* What the task asks
Please update the items from the line containing "You are a computer-use agent. Image" down through the line containing "Expand the Project" by changing "legend marker" to "legend swatch", and return only those lines with everything else unchanged.

#### Data provided

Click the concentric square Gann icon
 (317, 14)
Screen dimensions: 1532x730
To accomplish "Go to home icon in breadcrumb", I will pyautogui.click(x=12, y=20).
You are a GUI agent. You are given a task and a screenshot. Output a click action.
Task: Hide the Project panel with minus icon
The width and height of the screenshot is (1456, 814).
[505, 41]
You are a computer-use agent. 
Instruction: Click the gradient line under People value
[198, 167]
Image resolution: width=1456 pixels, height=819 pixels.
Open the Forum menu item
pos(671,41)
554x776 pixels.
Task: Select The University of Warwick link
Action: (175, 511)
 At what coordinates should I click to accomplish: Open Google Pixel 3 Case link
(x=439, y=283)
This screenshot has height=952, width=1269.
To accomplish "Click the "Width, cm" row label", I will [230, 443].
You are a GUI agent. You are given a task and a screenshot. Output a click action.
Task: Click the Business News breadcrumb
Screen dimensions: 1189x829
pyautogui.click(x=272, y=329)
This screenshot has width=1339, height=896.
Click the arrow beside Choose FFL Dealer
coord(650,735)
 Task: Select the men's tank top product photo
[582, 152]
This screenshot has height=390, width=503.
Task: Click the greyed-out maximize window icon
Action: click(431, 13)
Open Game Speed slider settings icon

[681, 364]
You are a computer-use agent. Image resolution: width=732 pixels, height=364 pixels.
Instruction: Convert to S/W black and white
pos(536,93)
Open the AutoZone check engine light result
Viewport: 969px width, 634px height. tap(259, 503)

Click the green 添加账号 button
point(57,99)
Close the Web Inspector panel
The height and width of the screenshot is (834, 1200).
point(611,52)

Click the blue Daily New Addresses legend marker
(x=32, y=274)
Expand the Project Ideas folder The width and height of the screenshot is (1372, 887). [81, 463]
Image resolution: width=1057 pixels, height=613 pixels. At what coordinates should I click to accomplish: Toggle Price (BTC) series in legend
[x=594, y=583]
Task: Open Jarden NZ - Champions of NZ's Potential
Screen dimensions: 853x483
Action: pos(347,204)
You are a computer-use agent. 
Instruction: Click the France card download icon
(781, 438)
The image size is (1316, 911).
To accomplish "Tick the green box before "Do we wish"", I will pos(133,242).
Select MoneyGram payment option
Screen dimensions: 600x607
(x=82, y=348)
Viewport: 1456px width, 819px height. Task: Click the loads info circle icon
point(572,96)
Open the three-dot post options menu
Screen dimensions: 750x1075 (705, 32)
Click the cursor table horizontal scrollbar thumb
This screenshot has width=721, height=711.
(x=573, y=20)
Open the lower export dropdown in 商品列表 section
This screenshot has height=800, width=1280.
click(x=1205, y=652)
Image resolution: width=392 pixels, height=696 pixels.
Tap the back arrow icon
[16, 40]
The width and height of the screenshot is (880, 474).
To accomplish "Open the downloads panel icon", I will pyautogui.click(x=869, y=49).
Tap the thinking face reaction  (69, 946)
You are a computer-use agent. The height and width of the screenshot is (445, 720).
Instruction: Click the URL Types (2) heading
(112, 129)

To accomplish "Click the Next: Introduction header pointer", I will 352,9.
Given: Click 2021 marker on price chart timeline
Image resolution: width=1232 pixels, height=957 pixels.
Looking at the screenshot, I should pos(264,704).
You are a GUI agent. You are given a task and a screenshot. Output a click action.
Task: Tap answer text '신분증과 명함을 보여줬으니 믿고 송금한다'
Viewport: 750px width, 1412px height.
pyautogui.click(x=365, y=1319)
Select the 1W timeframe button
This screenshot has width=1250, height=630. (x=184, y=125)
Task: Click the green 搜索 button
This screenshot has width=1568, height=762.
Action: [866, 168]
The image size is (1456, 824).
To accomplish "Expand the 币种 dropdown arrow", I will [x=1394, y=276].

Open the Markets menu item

########

* Result of the task
You are a computer-use agent. Image resolution: width=732 pixels, height=364 pixels.
Instruction: Convert to S/W black and white
pos(536,93)
Open the AutoZone check engine light result
Viewport: 969px width, 634px height. tap(259, 503)

Click the green 添加账号 button
point(57,99)
Close the Web Inspector panel
The height and width of the screenshot is (834, 1200).
point(611,52)

Click the blue Daily New Addresses legend swatch
(x=32, y=274)
Expand the Project Ideas folder The width and height of the screenshot is (1372, 887). [81, 463]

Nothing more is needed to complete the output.